> **Short task**
Reproduce the lines of the data below, word for word, starting with the line that contains "This screenshot has height=201, width=280." and continuing through the end of the data. Leave the pictures out of your output.

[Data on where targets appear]
•••••

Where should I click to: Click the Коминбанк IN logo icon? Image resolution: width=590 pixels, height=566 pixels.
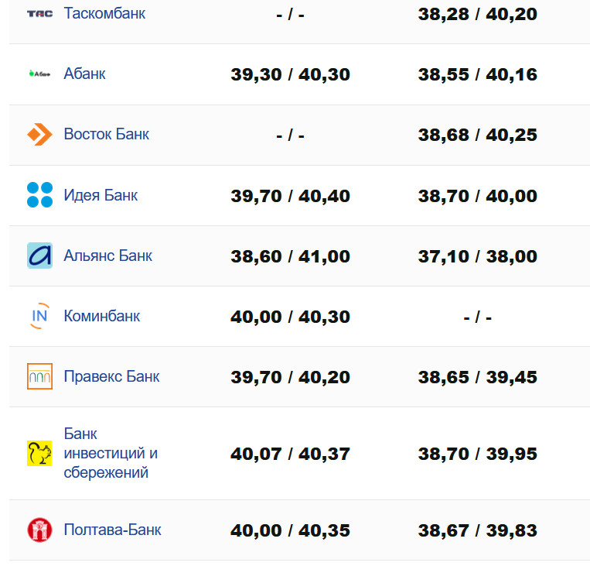click(39, 316)
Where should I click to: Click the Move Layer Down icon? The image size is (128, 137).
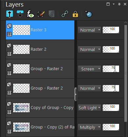[x=20, y=14]
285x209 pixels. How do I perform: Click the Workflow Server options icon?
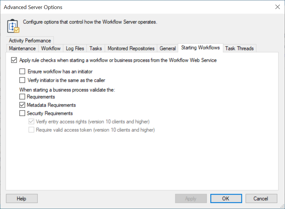(x=13, y=26)
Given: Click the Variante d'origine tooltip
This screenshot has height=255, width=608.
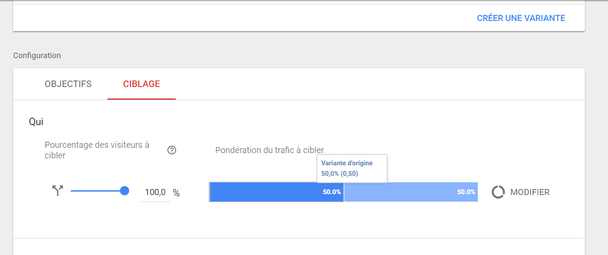Looking at the screenshot, I should 352,168.
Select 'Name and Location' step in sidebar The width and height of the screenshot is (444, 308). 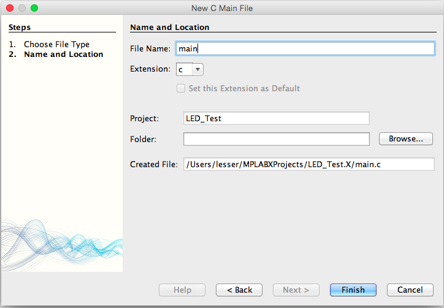63,54
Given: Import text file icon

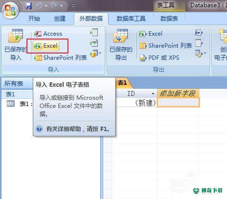Looking at the screenshot, I should (94, 32).
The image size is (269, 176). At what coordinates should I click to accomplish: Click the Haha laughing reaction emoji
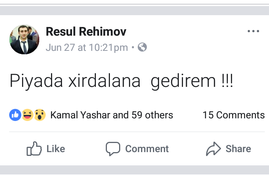27,115
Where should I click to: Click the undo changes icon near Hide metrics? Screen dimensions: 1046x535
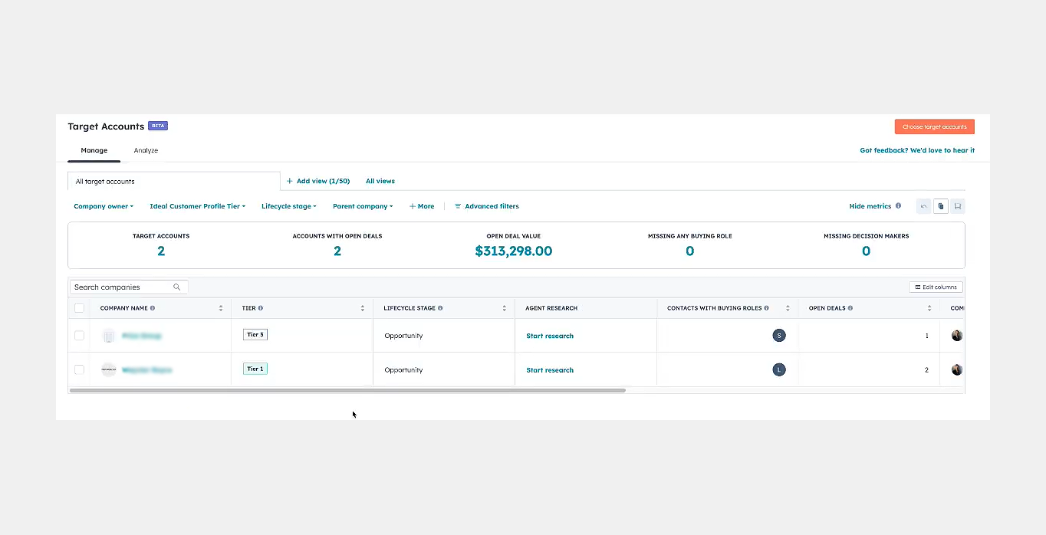click(923, 205)
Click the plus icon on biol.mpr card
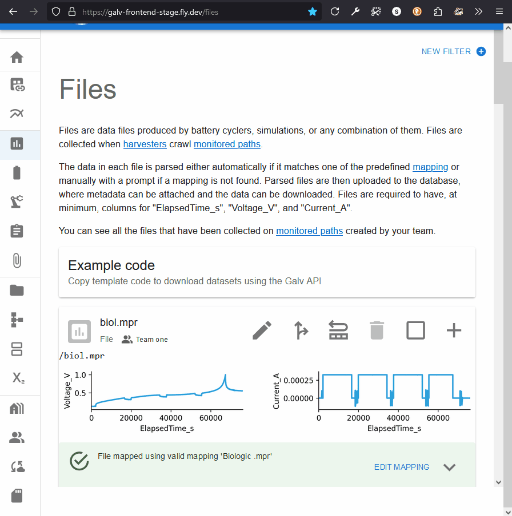 pyautogui.click(x=454, y=330)
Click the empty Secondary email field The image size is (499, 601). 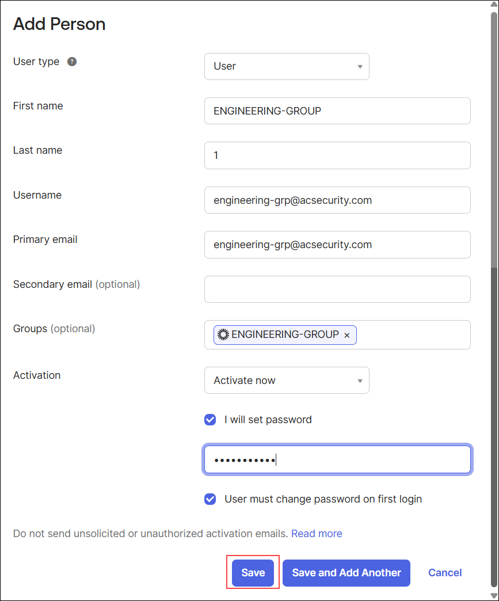pos(337,289)
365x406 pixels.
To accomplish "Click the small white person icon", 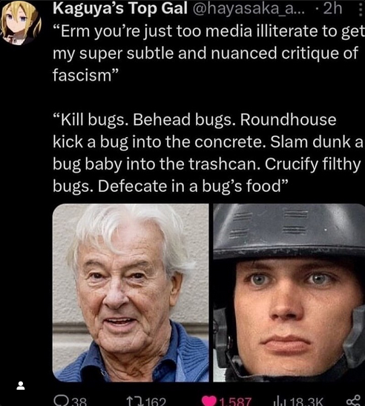I will [21, 385].
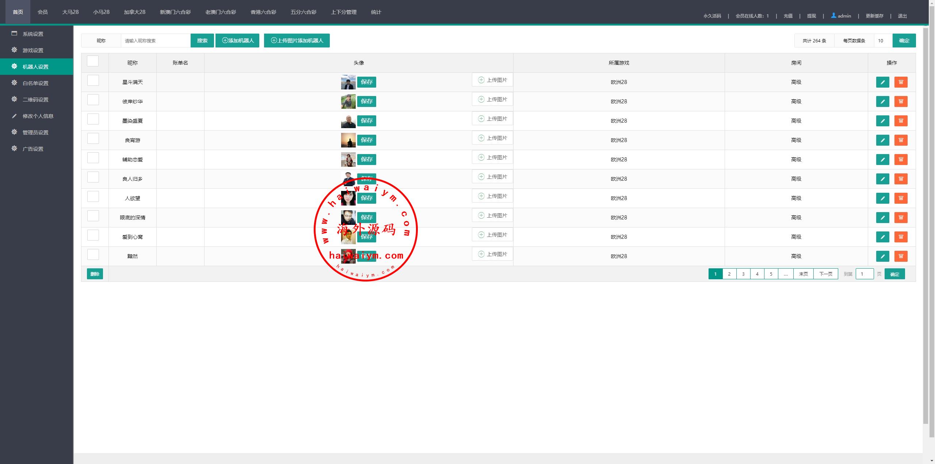
Task: Click the 添加机器人 button
Action: [x=237, y=41]
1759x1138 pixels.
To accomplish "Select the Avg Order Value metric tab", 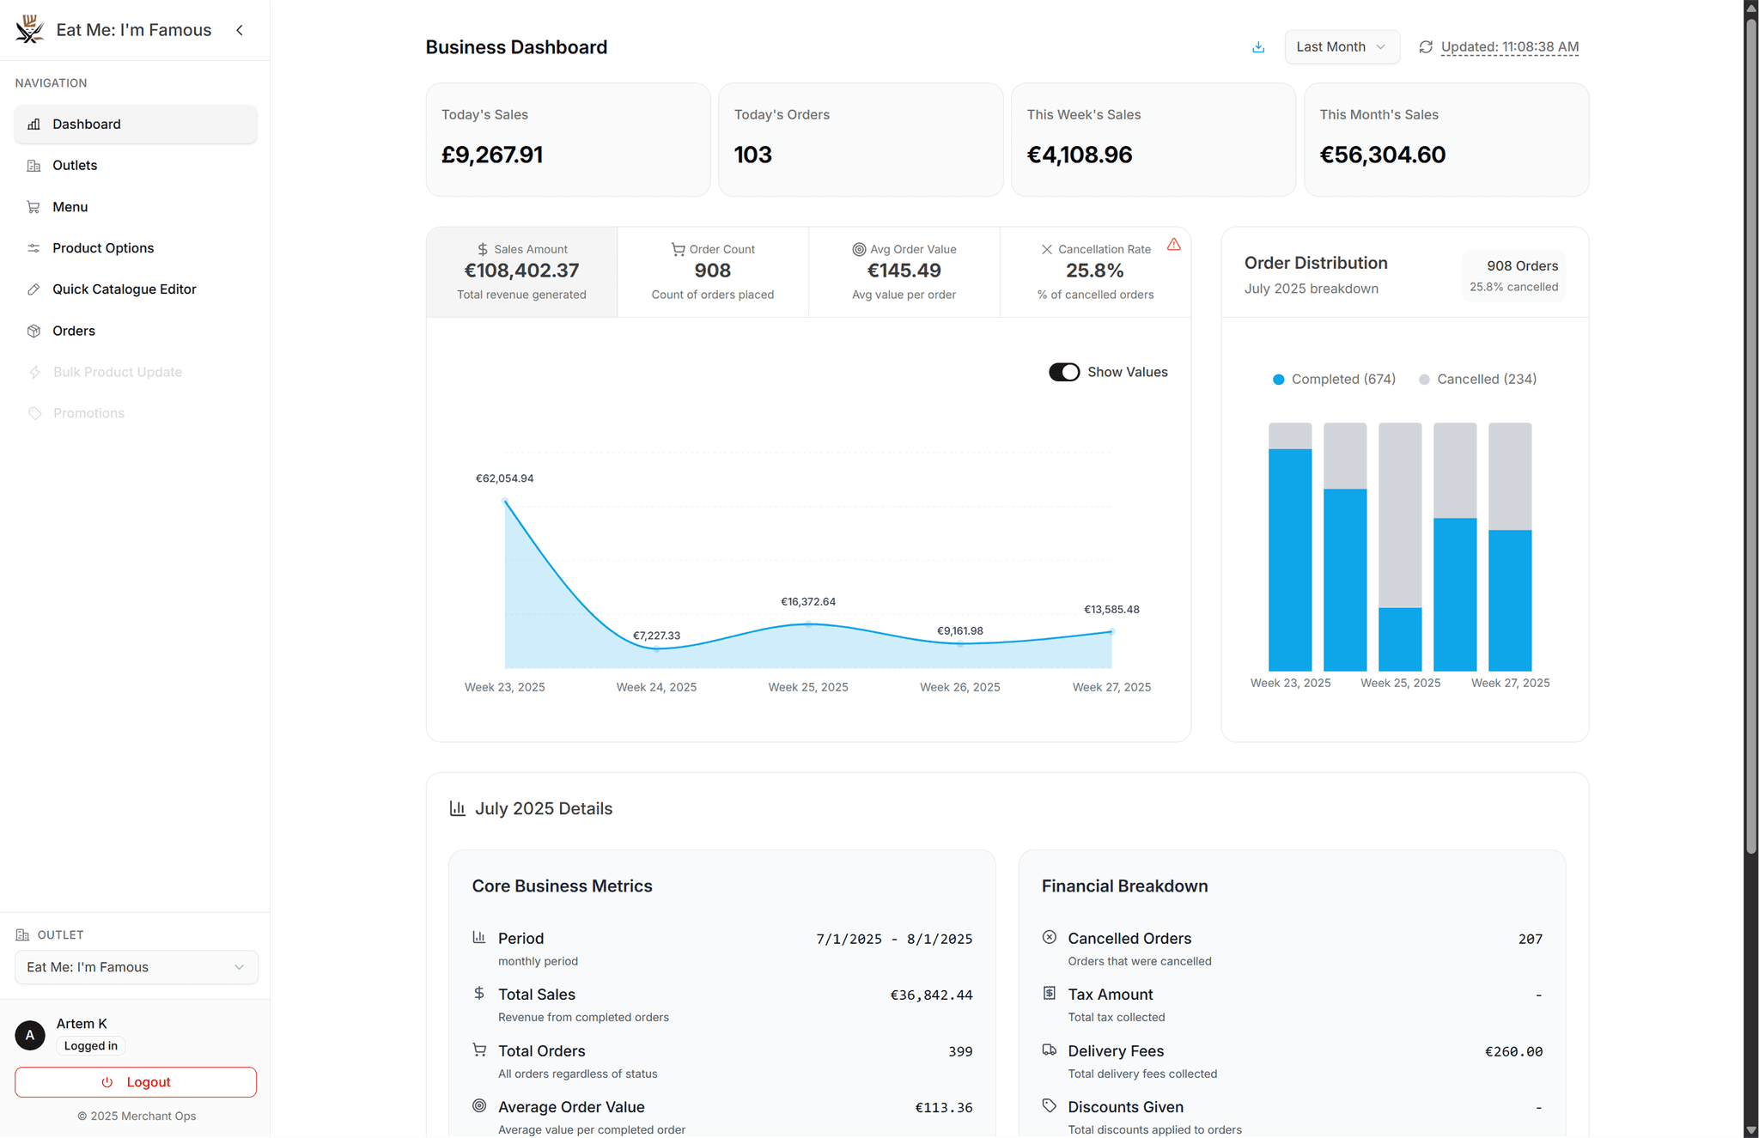I will point(904,271).
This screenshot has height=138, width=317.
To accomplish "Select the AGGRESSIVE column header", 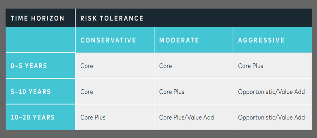I will (x=272, y=40).
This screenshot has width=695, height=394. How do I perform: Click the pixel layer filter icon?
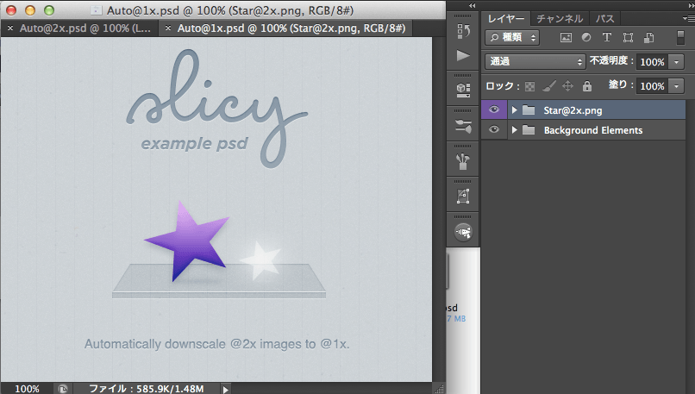(x=567, y=38)
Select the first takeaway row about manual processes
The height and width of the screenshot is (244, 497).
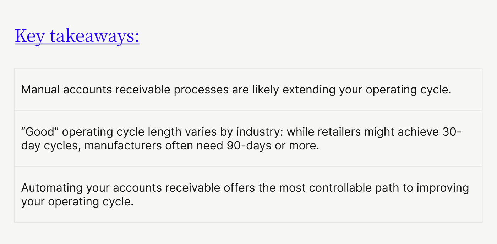pos(248,90)
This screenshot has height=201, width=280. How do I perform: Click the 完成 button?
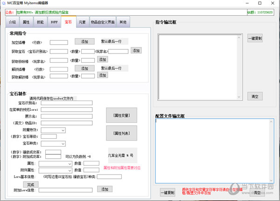[30, 183]
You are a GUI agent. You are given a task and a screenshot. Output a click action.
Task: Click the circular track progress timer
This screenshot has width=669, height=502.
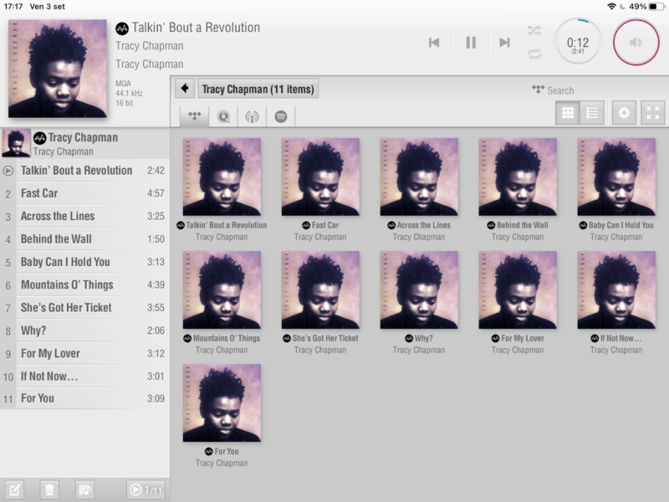[578, 43]
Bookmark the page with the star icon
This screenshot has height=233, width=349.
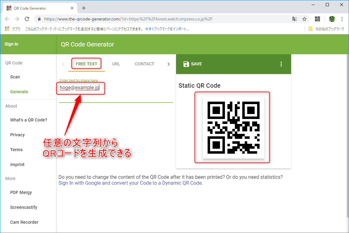pos(304,19)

•••••

> **Full answer**
This screenshot has height=201, width=280. How do I perform: Click the 完成 button?
[30, 183]
You are a GUI agent. You are given a task and a screenshot. Output a click action.
Task: Click the circular track progress timer
This screenshot has width=669, height=502.
[578, 43]
Bookmark the page with the star icon
This screenshot has height=233, width=349.
pos(304,19)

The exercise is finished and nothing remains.